Opinion: American spirit is indomitable. Never helpless, never hopeless
Spring is an amazing time of year. Here in Michigan, the lakes thaw, the birds return, the flowers bloom, the trees bud and the brown grasses of winter rebound to a lush green. In Michigan, we are a hardy lot. We quietly and confidently persevere through winter because we know those dark days are only temporary. Michigan residents know that days become brighter, life gets better and the American robin sings again.
This annual ritual is not limited to the Wolverine State. It is synonymous with the people across the country. For nearly 250 years, Americans have overcome a multitude of challenges.
That is the beauty of the indomitable American spirit — a unique tenacity to shine our brightest when we’re in our darkest hour. We are never helpless. We are never hopeless.
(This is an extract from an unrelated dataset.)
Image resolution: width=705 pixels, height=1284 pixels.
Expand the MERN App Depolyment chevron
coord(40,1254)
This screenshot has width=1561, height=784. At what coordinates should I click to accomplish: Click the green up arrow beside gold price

As Americans, we are never alone.
Everywhere we look, we see the competitive spirit and camaraderie of Americans — whether it’s as individuals or companies — unleashing a monumental response filled with compassion, determination, ingenuity and innovation.
From heroic acts by doctors and nurses, as well as numerous acts of charity and kindness by individuals or organizations, we are rising to meet the moment as patriots with a can-do attitude to defeat this invisible enemy.
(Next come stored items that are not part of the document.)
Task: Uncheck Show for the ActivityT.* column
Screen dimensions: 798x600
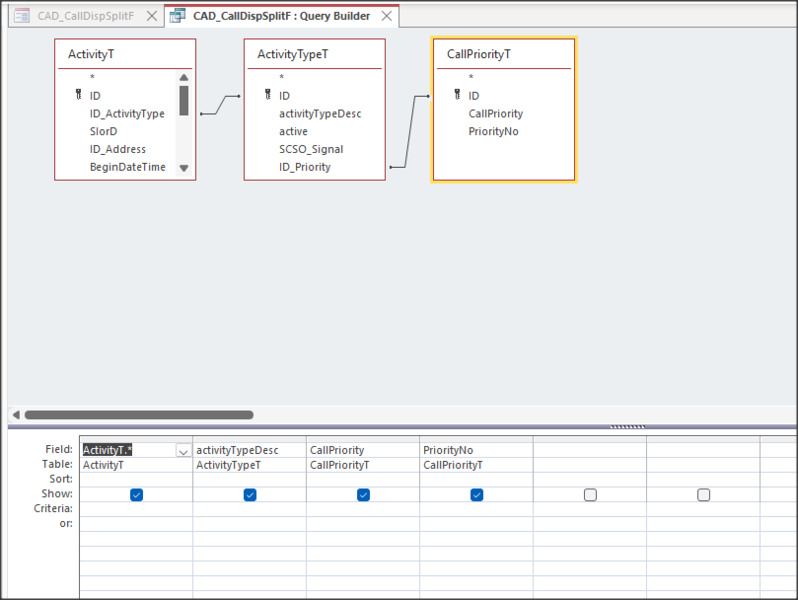Action: tap(136, 494)
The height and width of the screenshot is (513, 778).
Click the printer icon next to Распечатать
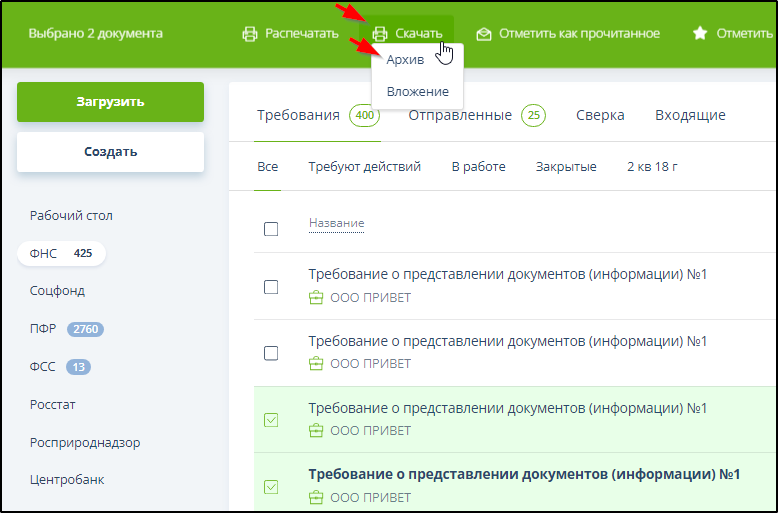pos(250,34)
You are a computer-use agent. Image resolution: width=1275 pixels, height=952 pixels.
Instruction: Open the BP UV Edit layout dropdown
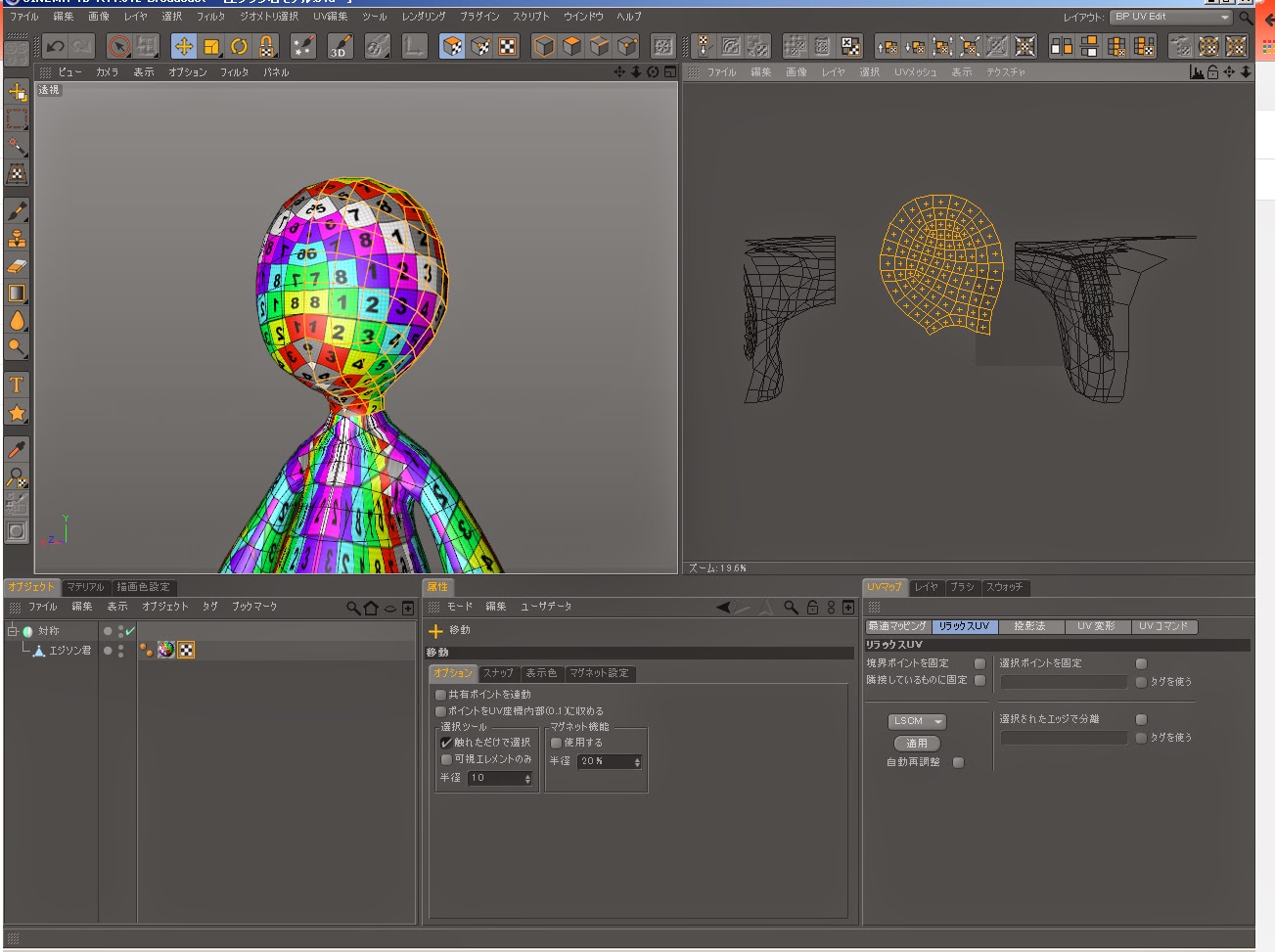coord(1171,17)
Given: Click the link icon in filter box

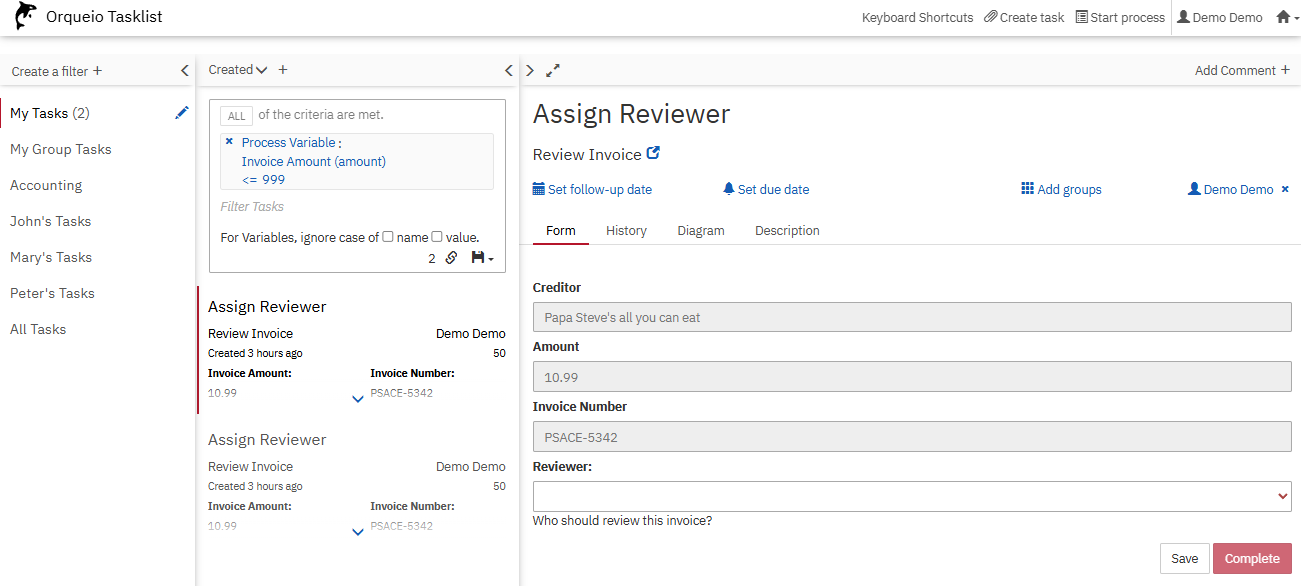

Trucking companies and their drivers operate 24/7 to ensure we all have daily access to essential goods with minimal interruption. Grocery stores remain steadfastly open. Hundreds of companies are racing to develop a vaccine and effective treatments.
In Michigan, companies are adapting to the disruption. Meijer and other grocers are offering new times for seniors to shop, in order to promote a safe environment for older residents to get needed items without being around younger customers who might be carrying the virus.
The Ilitch family has donated a million dollars to a fund to help offset the income that won’t be earned by Tigers’ and Red Wings’ employees with the suspension of their seasons.
Bedrock Detroit, which owns many of the buildings in Detroit, is waiving rent for three months for the small businesses and restaurants in its properties.
The automakers are looking for ways to help build more medical equipment including ventilators, while Dow, Amway, and distilleries in the state are producing hand sanitizer to meet surging demand. And, Jimmy Greene, president and CEO of the Associated Builders and Contractors of Michigan, has worked with McDonald’s to raise more than $10,000 and distribute more than 3,000 Happy Meals in the Mid-Michigan region.
Know that our challenging times are inspiring American hearts and minds to do great things, rallying resolutely on all fronts.
We hope you will do what you can to help the American spirit shine during this time. Extend a “thank you” and “thumbs up” to the brave and selfless individuals who are letting us all enjoy some degree of normalcy. Exercise your freedom and humanity to reach out to family and friends often. Let them know how important they are to you and connect with them over voice or video chats.
We are supremely confident that when this chapter of history is written, there will be volumes of shining moments that demonstrate the resiliency and ingenuity of the American people.
John Moolenaar is a member of the U.S. House of Representatives from the 4th District of Michigan, Kent D. MacDonald is president and CEO of Northwood University and Timothy G. Nash is director of the McNair Center at Northwood University.